Here's my mixer. Sample end has to be tested for every output sample (for end/data swapping).
a0 = Points to signed 16-bit mix buffer
a1 = Points to current sample data
a2 = Points to volume LUT, pre-aligned for current voice volume
a3 = Sample end point for next cycle (not an address)
a4 = Points to sample data for next cycle
d0 = <scratch>
d1.w = Integer sample position (upper word is cleared)

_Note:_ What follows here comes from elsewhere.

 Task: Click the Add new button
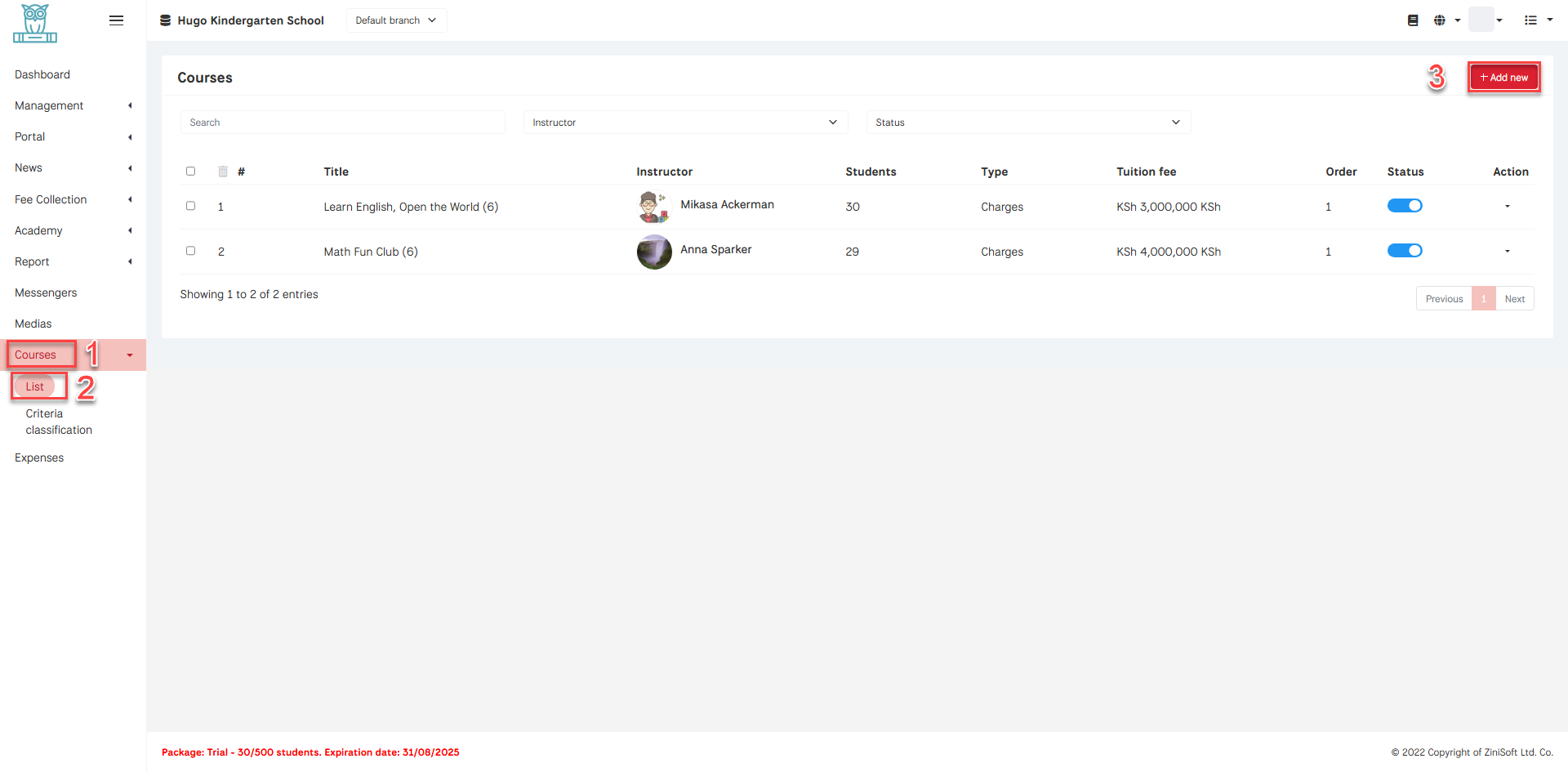click(x=1503, y=78)
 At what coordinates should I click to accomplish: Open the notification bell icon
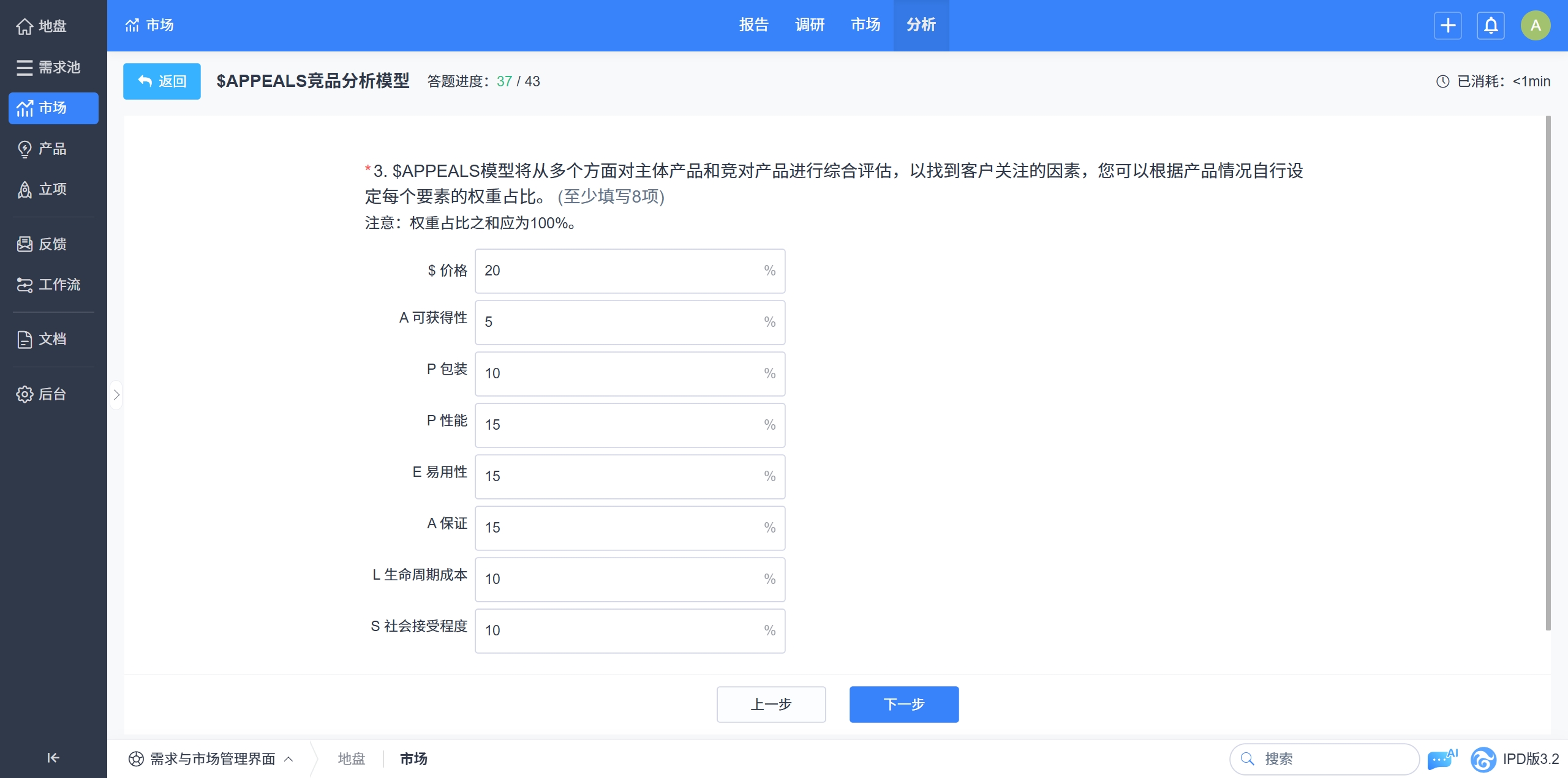(x=1490, y=26)
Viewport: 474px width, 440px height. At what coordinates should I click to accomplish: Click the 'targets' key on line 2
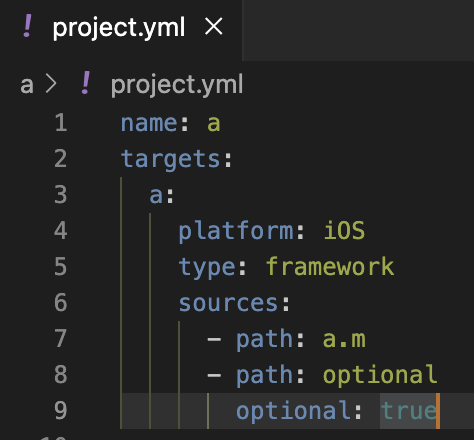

d2.w = Fractional sample position
d3.w = Fractional sample delta (pitch)
d4.w = Integer sample delta (pitch)
d5 = <scratch>
d6.w = Current sample end point
Inner mixer loop macro for first voice:
Code:
moveq #0,d0
move.b (a1,d1.l),d0
add.w d0,d0
move.w (a2,d0.w),(a0)+
add.w d3,d2
addx.w d4,d1
cmp.w d6,d1
bhs.w \1
Inner mixer loop macro for other voices:
Code:
moveq #0,d0
move.b (a1,d1.l),d0
add.w d0,d0
move.w (a2,d0.w),d5
add.w d5,(a0)+
add.w d3,d2
addx.w d4,d1
cmp.w d6,d1
bhs.w \1
Then whenever that end-of-sample branch happens, it does this, then jumps back to the inner mixing loop:
Code:
sub.w d6,d1 ; subtract end point from sample position (keeps overflow samples)
move.w a3,d6 ; set new sample end point
move.l a4,a1 ; set new sample data pointer
bra.w \1
This is unrolled 16 times for less branching overhead.
I don't think it gets much faster than this, keeping in mind that I have to test the sample end point every sample. Also, I'm mixing at 22254.54Hz.
EDIT: Since sample lengths are limited to 65534 ($FFFE) bytes in ProTracker modules, you simply can't overflow the word index register with the highest delta (pitch) possible (1.41 at 22254.54Hz). So the code is safe. Some nasty modules from other trackers extended this limit to 128kB, but I force it to 64kB in this case. I know I can do 32-bit logic and support 128kB, but it's slower on the 68000 ALU.